Estado de las instalaciones
Las quejas también señalan el deteriorado estado de la sede de la Estación de Biología Tropical Roberto Franco, ubicada en un sector céntrico de Villavicencio, a un costado del Palacio de Justicia, así como el mal estado de los corrales de los caimanes. Una de las personas que denuncia, y que prefiere no revelar su nombre, sostiene que son cerca de 500 caimanes los que están aguantando hambre, distribuidos en la Estación de Biología Tropical Roberto Franco (130), la Universidad de los Llanos (Unillanos) y Merecure.
Preocupación de líderes ciudadanos
La situación ha generado la preocupación de líderes ciudadanos como Néstor Restrepo Roldán, director ejecutivo del Comité Cívico de Villavicencio, quien el pasado 10 de abril le remitió un derecho de petición al rector de la Universidad Nacional, José Ismael Peña Reyes, y a la ministra de Medio Ambiente, Irene Vélez Torres. En la solicitud, expresa que “con grandes sentimientos de descontento, contrariedad, intranquilidad y desagrado hemos conocido la información sobre la situación que hoy viven los empleados, los cocodrilos y las demás especies que hacen parte del Instituto Biológico Tropical Roberto Franco”.

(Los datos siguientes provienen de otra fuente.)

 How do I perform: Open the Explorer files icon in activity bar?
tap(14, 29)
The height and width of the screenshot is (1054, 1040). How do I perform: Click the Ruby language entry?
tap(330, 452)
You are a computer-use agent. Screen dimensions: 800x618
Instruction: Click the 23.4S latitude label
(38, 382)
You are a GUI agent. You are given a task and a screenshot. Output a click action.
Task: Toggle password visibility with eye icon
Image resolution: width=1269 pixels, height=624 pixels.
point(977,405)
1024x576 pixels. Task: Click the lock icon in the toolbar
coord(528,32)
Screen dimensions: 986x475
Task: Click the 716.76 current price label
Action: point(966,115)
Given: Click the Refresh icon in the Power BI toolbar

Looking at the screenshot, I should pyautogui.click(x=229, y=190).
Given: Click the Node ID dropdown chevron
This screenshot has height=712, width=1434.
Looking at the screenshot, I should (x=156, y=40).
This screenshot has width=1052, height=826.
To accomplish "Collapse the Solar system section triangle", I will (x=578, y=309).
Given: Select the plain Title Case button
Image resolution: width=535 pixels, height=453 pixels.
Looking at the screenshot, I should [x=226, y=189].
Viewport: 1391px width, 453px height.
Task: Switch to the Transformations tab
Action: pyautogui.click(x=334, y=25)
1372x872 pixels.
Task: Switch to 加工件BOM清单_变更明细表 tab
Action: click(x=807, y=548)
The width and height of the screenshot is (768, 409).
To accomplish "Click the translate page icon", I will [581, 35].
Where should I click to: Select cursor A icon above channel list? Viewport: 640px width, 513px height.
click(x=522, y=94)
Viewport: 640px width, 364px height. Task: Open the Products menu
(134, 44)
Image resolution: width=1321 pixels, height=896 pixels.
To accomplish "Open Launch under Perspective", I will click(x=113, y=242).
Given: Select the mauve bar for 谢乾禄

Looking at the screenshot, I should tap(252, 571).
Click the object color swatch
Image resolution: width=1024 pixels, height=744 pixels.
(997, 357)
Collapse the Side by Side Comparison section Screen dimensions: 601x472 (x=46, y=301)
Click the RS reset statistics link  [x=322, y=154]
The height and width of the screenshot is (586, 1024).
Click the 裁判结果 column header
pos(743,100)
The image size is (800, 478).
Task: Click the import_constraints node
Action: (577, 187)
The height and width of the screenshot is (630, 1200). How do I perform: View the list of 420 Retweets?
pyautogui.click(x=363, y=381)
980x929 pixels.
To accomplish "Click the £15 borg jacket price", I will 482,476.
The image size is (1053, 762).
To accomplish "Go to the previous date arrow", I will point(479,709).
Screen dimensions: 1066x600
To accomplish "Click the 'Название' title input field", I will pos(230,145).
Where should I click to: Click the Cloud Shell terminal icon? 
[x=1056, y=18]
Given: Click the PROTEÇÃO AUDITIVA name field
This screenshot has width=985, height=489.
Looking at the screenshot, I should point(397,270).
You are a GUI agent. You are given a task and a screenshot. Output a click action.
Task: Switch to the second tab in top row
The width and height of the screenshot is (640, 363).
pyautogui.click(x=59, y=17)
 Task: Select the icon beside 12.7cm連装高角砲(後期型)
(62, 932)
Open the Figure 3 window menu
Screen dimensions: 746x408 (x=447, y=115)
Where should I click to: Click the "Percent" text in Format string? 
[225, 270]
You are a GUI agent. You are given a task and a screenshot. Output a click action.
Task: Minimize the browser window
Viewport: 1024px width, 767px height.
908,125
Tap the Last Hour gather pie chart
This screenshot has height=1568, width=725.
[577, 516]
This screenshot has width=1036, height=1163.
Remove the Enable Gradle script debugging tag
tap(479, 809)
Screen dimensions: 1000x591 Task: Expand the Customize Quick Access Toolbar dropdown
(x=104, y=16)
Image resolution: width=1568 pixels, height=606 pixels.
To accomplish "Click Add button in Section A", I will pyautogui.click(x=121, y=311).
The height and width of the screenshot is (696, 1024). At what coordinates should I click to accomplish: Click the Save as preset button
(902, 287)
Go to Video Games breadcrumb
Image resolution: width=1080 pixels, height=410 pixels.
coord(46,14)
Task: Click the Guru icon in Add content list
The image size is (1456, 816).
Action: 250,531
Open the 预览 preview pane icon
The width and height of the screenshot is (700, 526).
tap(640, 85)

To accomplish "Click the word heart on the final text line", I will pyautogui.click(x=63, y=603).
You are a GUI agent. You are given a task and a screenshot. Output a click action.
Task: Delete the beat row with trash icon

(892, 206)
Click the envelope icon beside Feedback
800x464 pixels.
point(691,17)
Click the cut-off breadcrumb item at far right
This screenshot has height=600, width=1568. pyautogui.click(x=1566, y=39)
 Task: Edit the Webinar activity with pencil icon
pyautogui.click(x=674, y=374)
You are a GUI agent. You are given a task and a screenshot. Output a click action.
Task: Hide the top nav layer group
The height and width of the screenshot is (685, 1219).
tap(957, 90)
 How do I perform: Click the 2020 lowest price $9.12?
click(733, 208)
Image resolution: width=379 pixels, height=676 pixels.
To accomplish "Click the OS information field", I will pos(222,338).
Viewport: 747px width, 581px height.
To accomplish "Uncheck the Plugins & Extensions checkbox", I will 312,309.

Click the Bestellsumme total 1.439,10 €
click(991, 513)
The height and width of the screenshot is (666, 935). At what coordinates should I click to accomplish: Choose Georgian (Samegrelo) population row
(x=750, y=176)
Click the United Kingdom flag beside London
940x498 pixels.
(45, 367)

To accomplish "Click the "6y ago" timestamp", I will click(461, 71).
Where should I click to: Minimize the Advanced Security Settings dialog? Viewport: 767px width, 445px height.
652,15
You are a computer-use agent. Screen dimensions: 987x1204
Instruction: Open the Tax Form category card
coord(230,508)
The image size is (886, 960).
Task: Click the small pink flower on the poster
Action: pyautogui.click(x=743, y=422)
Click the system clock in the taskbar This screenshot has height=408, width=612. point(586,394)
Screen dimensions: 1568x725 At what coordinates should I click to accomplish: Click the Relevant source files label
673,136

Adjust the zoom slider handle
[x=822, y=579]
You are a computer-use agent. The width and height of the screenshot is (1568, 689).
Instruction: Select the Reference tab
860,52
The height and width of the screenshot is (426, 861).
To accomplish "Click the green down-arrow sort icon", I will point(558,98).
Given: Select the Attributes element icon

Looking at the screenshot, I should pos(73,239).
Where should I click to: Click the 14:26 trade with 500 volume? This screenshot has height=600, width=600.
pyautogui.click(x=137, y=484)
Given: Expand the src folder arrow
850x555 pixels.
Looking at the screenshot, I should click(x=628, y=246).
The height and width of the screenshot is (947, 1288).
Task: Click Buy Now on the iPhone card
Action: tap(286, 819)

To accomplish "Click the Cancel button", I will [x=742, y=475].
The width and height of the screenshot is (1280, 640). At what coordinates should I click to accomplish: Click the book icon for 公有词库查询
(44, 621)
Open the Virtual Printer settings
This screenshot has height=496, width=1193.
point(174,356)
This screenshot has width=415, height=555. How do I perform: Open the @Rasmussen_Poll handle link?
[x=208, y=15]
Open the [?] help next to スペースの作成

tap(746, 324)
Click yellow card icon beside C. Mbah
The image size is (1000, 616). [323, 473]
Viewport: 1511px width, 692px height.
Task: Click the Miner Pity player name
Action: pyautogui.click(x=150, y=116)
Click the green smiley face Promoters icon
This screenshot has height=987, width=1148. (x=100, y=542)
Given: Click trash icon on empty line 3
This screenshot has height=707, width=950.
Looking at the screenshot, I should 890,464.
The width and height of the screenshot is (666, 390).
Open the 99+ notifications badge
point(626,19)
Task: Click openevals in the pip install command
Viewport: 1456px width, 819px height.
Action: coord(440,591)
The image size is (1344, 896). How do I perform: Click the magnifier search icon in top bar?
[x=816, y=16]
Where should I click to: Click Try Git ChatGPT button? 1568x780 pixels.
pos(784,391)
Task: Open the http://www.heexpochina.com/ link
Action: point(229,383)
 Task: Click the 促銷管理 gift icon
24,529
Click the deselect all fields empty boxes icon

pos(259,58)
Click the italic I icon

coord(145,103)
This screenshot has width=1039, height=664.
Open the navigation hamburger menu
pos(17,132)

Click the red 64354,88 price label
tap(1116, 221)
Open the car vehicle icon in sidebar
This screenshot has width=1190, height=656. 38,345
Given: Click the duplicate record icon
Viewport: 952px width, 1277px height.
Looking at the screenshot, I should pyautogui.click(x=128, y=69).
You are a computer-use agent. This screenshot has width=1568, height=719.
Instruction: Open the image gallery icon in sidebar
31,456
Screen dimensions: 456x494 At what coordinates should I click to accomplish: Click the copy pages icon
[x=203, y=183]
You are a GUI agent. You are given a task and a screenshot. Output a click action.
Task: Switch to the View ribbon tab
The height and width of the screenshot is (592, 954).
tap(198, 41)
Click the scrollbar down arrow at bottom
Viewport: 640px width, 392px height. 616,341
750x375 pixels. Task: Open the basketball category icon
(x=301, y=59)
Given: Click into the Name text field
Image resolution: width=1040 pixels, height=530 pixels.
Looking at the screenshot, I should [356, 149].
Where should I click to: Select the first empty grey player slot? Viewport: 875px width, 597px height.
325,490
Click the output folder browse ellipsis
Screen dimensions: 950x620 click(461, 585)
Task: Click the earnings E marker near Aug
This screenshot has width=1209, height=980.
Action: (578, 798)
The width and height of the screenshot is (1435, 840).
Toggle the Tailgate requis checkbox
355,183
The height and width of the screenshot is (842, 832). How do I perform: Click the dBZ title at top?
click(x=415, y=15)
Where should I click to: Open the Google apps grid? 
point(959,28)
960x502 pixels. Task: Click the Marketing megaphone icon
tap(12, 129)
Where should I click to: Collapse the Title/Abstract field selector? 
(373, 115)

“Como representantes de la sociedad civil llanera, respetuosamente acudimos a ustedes para que de manera inmediata ordenen la adopción de las medidas necesarias que garanticen la conservación y bienestar de los empleados del Instituto y el derecho de los animales, previniendo y corrigiendo las situaciones que afectan su supervivencia y bienestar”, agrega la solicitud.
Importancia del Instituto Roberto Franco
Para la dirigencia regional, el Instituto Roberto Franco es el motor que transforma la riqueza natural de la Orinoquia en conocimiento estratégico, asegurando que el progreso de la región sea ordenado, respetuoso con la naturaleza y respaldado por la ciencia. “Para nosotros”, agregó Restrepo Roldán, “es una pieza fundamental para el desarrollo sostenible y la soberanía científica de la región. Es el principal centro de pensamiento y estudio biológico en la zona más biodiversa del país, así para el gobierno central sea la menos comprendida”.
Respuesta de las autoridades
El director de la Estación de Biología Tropical Roberto Franco, Andrés Felipe Aponte Gutiérrez, al ser consultado por EL TIEMPO, respondió que apenas lleva un mes de nombrado en el cargo y prefiere que sea la decana de la Facultad de Ciencias de la Universidad Nacional, Lucy Gabriela Delgado Murcia, quien lleve la vocería. A ella también se le consultó y se espera su respuesta. La petición de Restrepo Roldán no ha sido respondida aún.
El caimán llanero es una especie protegida por su importancia para los ecosistemas de la Orinoquía. La situación actual pone en riesgo no solo a los animales, sino también los programas de conservación que buscan recuperar esta especie emblemática.